The most repetitive supposed truth being disseminated from Wall Street has been that when and if the markets fall, it will be because the Fed has begun “tapering from” their $85 Billion per month of money printing. Few will argue with the fact that asset prices have become inflated because of liquidity. Because familiarity is not easily distinguishable from actuality, investors have embraced this agreement as the truth.

As a result, the market has celebrated bad economic news. How much could a market be trusted that celebrates bad economic news as good news? The clearest example was that of Friday’s Jobs Report, and the “range” in which institutional traders considered a catalyst for investing. Although there was a 175,000 increase in hiring last month, exceeding analysts estimates, the unemployment rate still rose. This bad news was embraced as good news, and the market rallied.
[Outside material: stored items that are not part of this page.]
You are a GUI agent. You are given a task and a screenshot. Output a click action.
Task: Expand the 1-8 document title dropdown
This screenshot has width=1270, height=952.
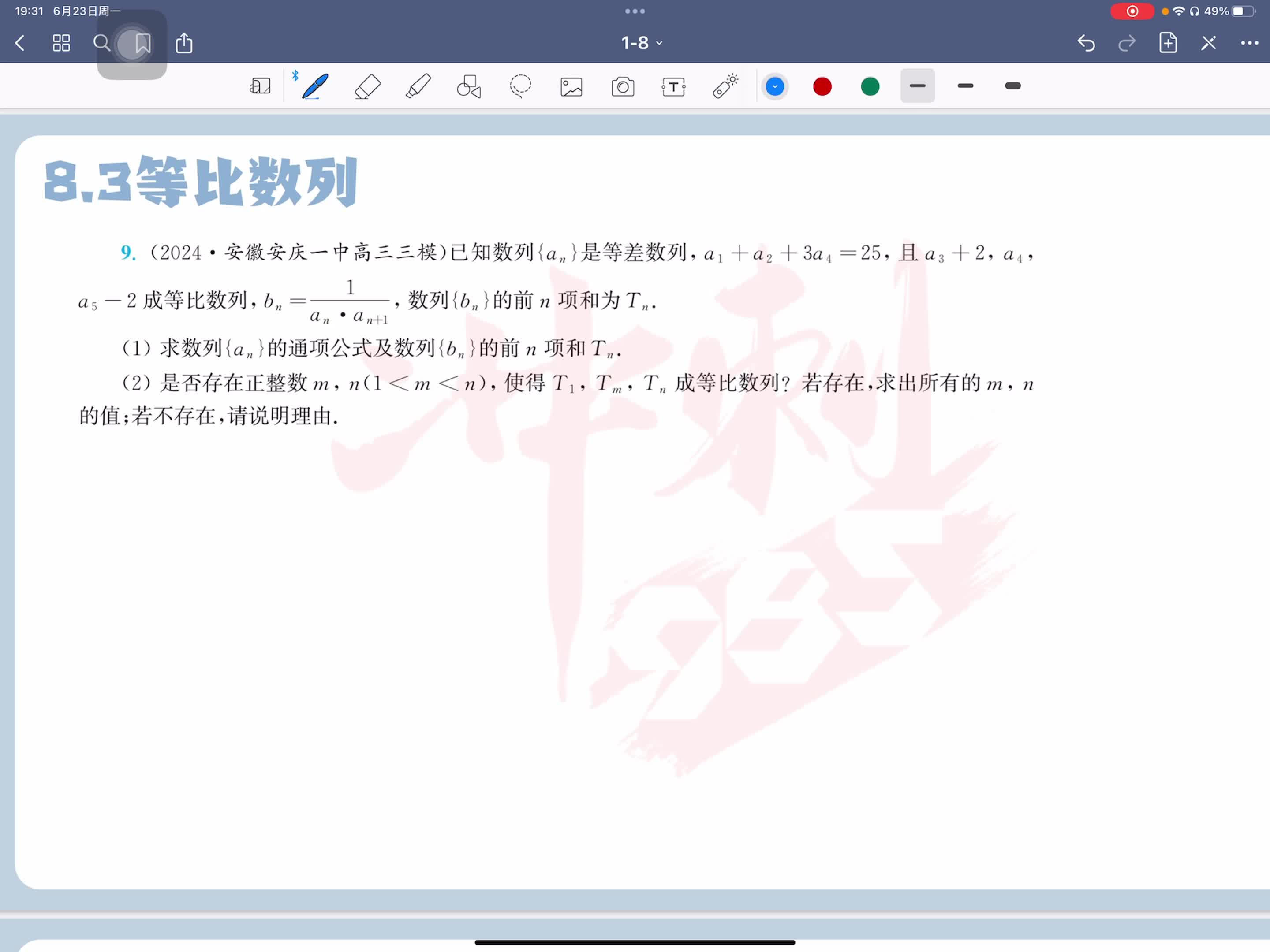641,43
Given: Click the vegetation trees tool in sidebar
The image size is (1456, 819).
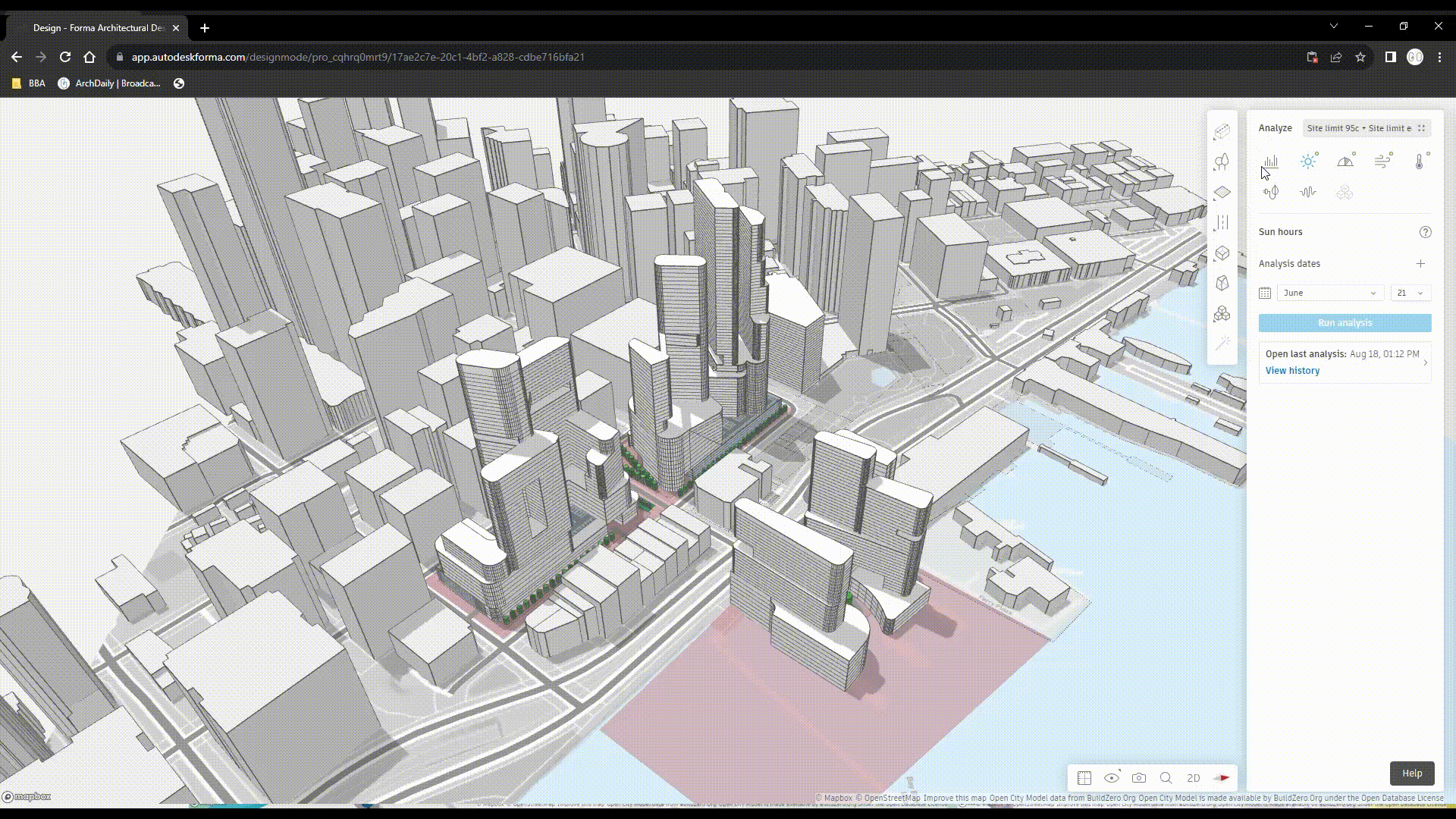Looking at the screenshot, I should click(x=1222, y=162).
If the number was better, the market would have plummeted, since the narrative revolving around when the market will fall, has been centered on tapering or ending QE.

Professor Kahneman also quoted a psychologist by the name of Paul Rosin, who said, “a single cockroach will ruin the appeal of a bowl of cherries, but a cherry will do nothing at all for a bowl of cockroaches.” It’s evident that QE has made investing almost as appealing as a bowl of cherries. The one cockroach will represent the realization that QE isn’t working beyond creating anemic economic growth.

I anticipate a sudden realization, that stock market appreciation has been created through words and narratives which are uncategorically false. A market which embraces falsehoods as truths will ultimately fail. Reality always prevails in the end. Investors must be cautious as to what they embrace as being the truth, due to the questionable nature of what they have repeatedly heard for so long. It says more about those who say it, than it does about actuality. It will not be tapering that sends the markets lower, it will be reality.